**The problem:**
Among the records that follow, find the line with "721x504 pixels. Task: Click" and the line with "Open 'at additional". Set down those lines and all lines between them exactly, without adding anything.

**Information:**

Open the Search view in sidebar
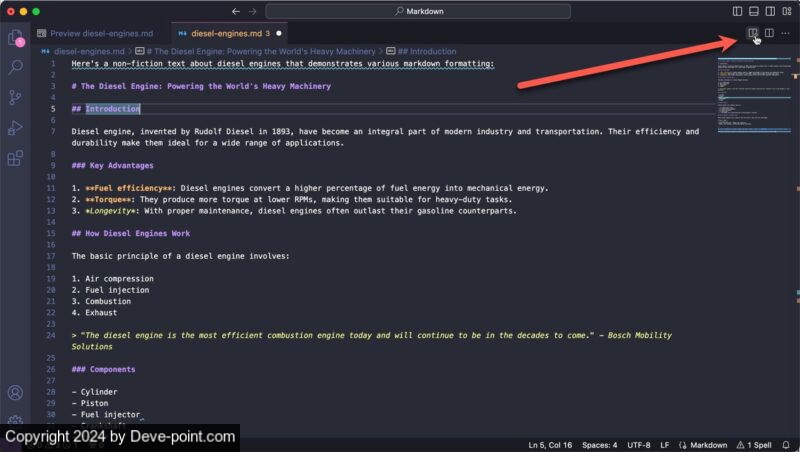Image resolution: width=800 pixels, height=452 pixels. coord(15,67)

---

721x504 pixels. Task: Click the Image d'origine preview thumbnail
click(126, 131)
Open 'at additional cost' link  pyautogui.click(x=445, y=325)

==

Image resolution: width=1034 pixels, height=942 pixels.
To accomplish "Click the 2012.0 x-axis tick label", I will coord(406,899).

**Written response:**
721x504 pixels. Task: Click the Image d'origine preview thumbnail
click(126, 131)
Open 'at additional cost' link  pyautogui.click(x=445, y=325)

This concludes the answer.